Chapter 12. Non-Blocking I/O
Compared to CPUs and memory or even disks, networks are slow. A high-end modern PC is capable of moving data between the CPU and main memory at speeds of around six gigabytes per second. It can move data to and from disk at the much slower but still respectable speed of about 150 megabytes per second.  By contrast, the theoretical maximum on today's fastest local area networks tops out at 120 megabytes per second, though most LANs only support speeds ten to a hundred times slower than that. And the speed across the public Internet is generally at least an order of magnitude smaller than what you see across a LAN. My faster than average SDSL line promises 96 kilobytes per second, but normally delivers only about two- thirds of that. And as I type this, my router has died and I've been reduced to a dialup connection whose bandwidth is less than six kilobytes per second. CPUs, disks, and networks are all speeding up over time. These numbers are all substantially higher than I could have reported in the first couple of editions of this book. Nonetheless, CPUs and disks are likely to remain several orders of magnitude faster than networks for the foreseeable future. The last thing you want to do in these circumstances is make the blazingly fast CPU wait for the (relatively) molasses-slow network.

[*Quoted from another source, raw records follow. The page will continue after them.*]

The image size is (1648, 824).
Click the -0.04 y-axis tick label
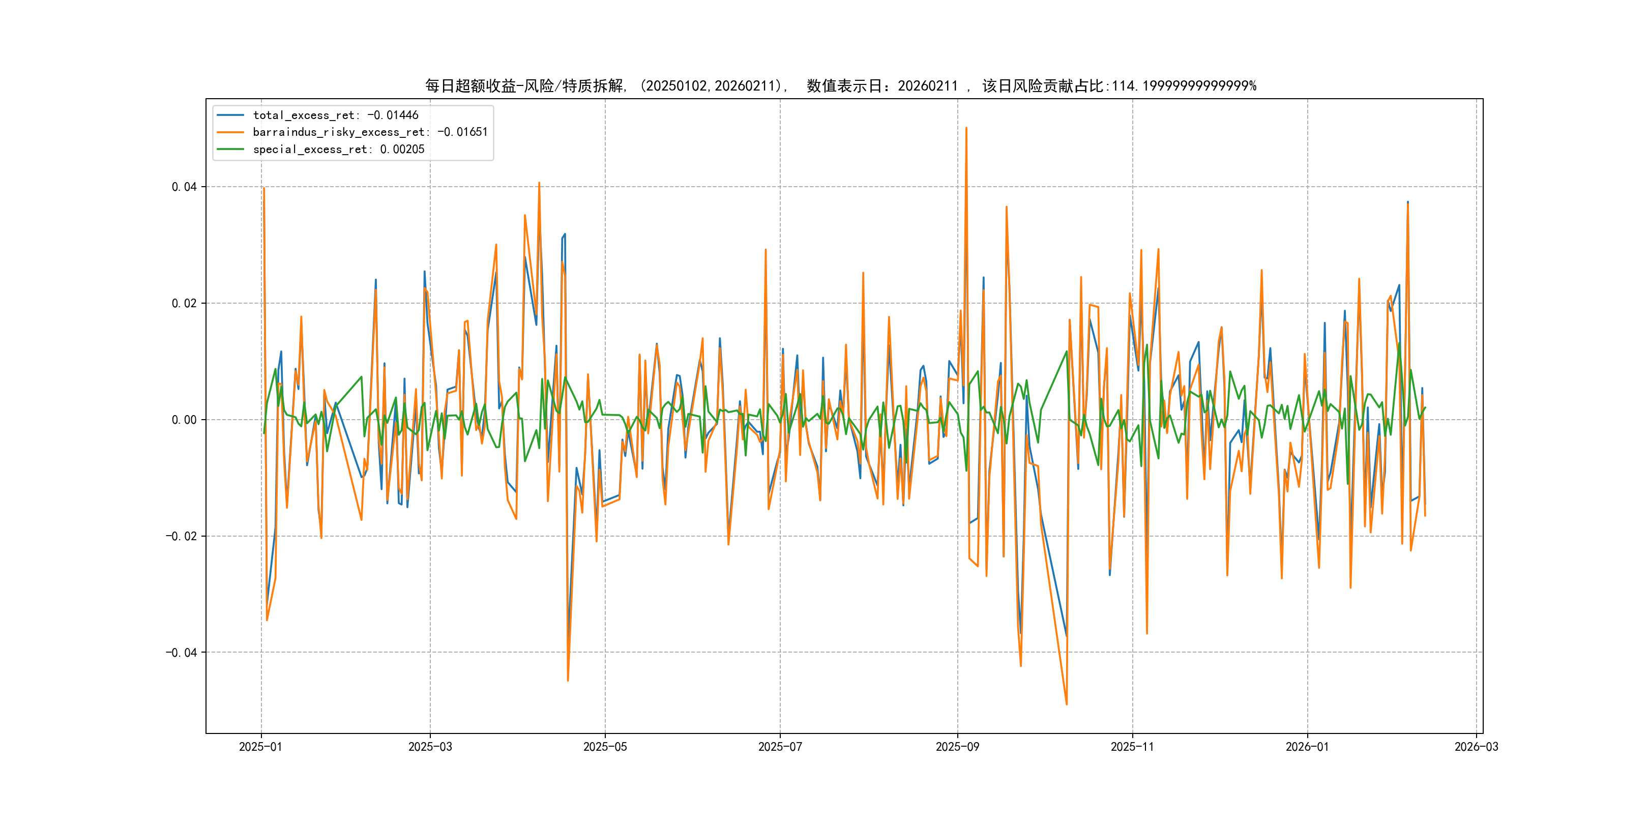coord(181,653)
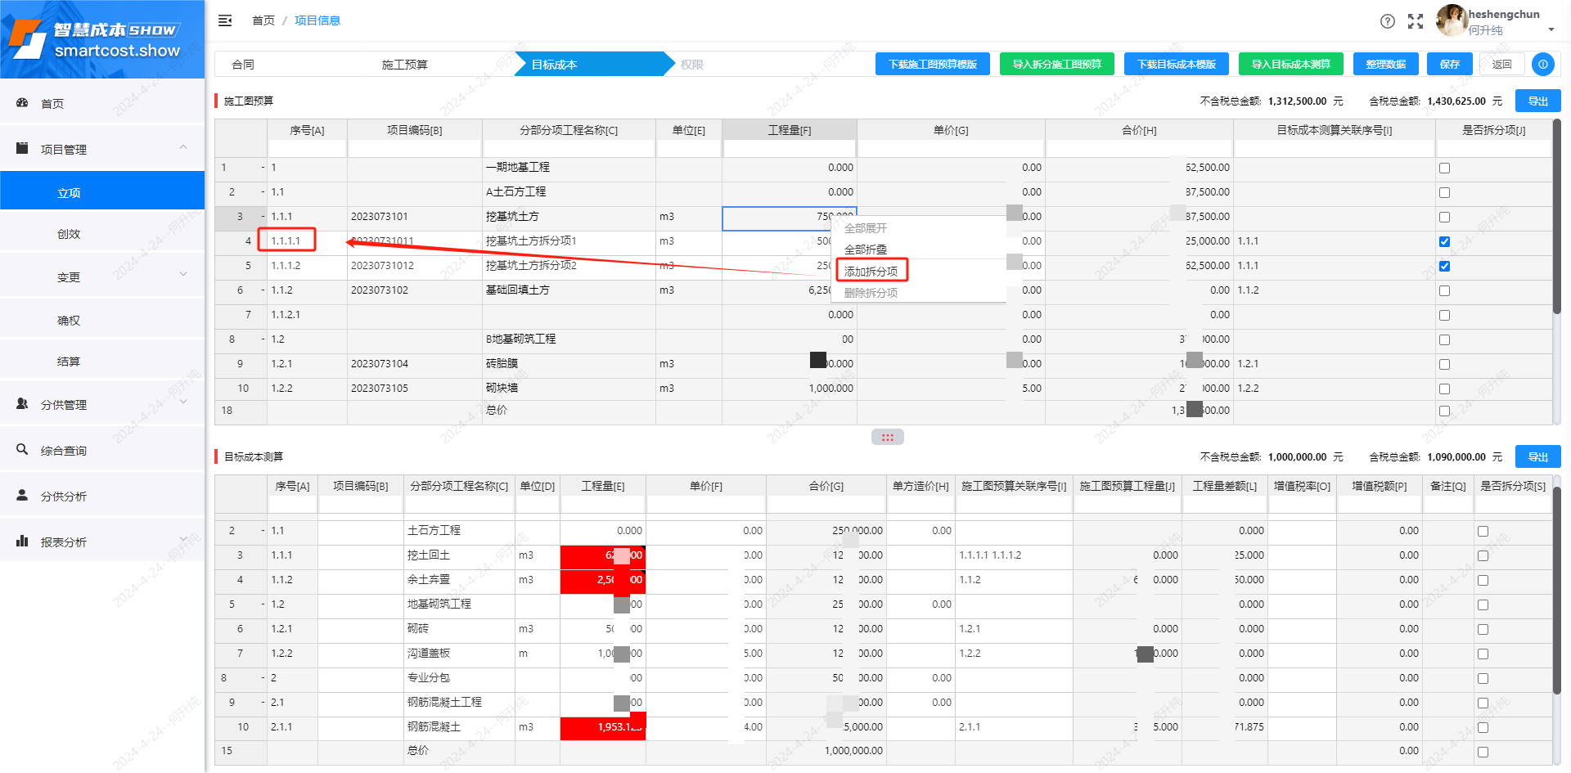This screenshot has width=1571, height=773.
Task: Click the 项目管理 briefcase icon in the sidebar
Action: (x=21, y=148)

 These are rough, theoretical maximum numbers. Nonetheless, it's worth pointing out that I'm using megabyte to mean 1,024*1,024 bytes and gigabyte to mean 1,024 megabytes. Manufacturers often round the size of a gigabyte down to 1,000 megabytes and the size of a megabyte down to 1,000,000 bytes to make their numbers sound more impressive. Furthermore, networking speeds are often referred to in kilo/mega/giga bits per second rather than bytes per second. Here I'm reporting all numbers in bytes so I can compare hard drive, memory, and network bandwidths.

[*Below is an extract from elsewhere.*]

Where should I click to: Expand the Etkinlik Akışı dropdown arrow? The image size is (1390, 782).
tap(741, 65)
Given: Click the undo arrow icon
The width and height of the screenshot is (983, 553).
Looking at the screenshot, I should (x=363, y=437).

The traditional Java solution for allowing the CPU to race ahead of the network is a combination of buffering and multithreading. Multiple threads can generate data for several different connections at once and store that data in buffers until the network is actually ready to send it; this approach works well for fairly simple servers and clients without extreme performance needs. However, the overhead of spawning multiple threads and switching between them is nontrivial. For instance, each thread requires about one extra megabyte of RAM. On a large server that may be processing thousands of requests a second, it's better not to assign a thread to each connection, even if threads for subsequent requests can be reused, as discussed in Chapter 5. The overhead of thread management severely degrades system performance. It's faster if one thread can take responsibility for multiple connections, pick one that's ready to receive data, fill it with as much data as that connection can manage as quickly as possible, then move on to the next ready connection.

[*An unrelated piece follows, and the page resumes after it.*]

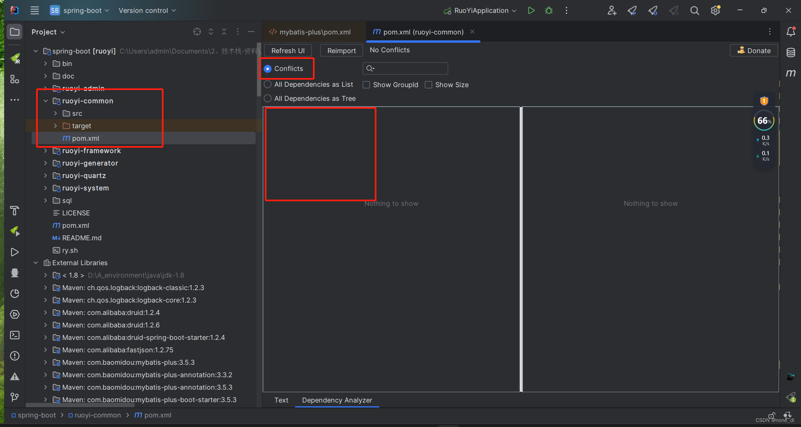The image size is (801, 427).
Task: Open the Maven panel on the right sidebar
Action: click(x=791, y=73)

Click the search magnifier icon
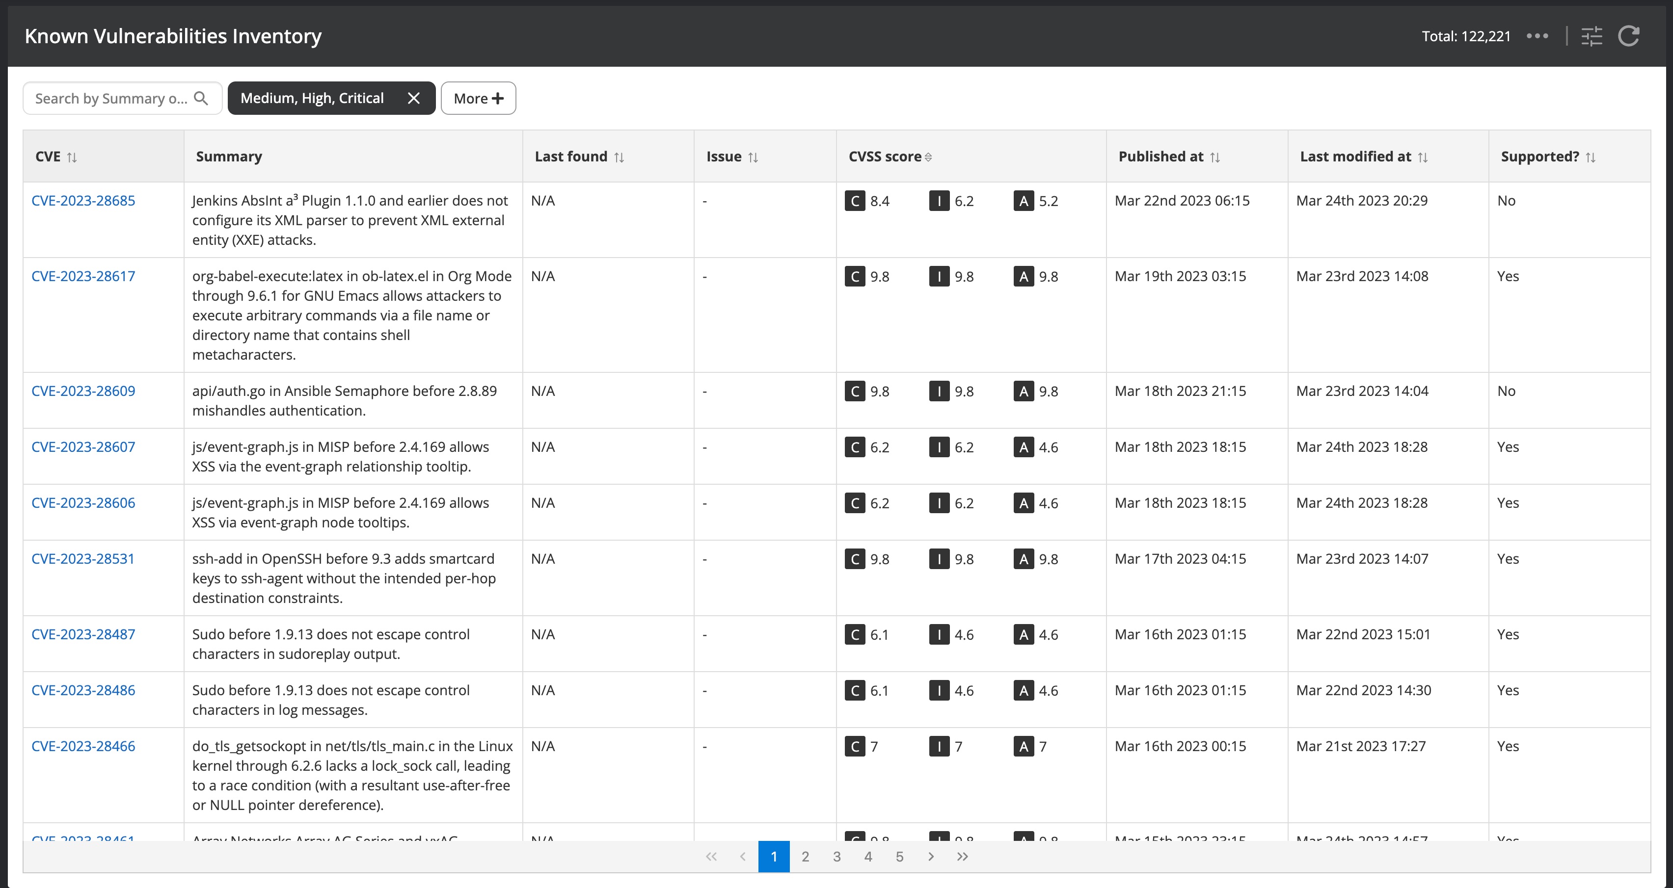tap(201, 98)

To really work well, this approach needs to be supported by the underlying operating system. Fortunately, pretty much every modern operating system you're likely to be using as a high-volume server supports such non-blocking I/O. However, it might not be well-supported on some client systems of interest, such as PDAs, cell phones, and the like (i.e., J2ME environments). Indeed, the java.nio package that provides this support is not part of any current or planned J2ME profiles. However, the whole new I/O API is designed for and only really matters on servers, which is why I haven't done more than allude to it until we began talking about servers. Client and even peer-to-peer systems rarely need to process so many simultaneous connections that multithreaded, stream-based I/O becomes a noticeable bottleneck. There are some exceptionsa web spider such as Google that downloads millions of pages simultaneously could certainly use the performance boost the new I/O APIs providebut for most clients the new I/O API is overkill, and not worth the extra complexity it entails.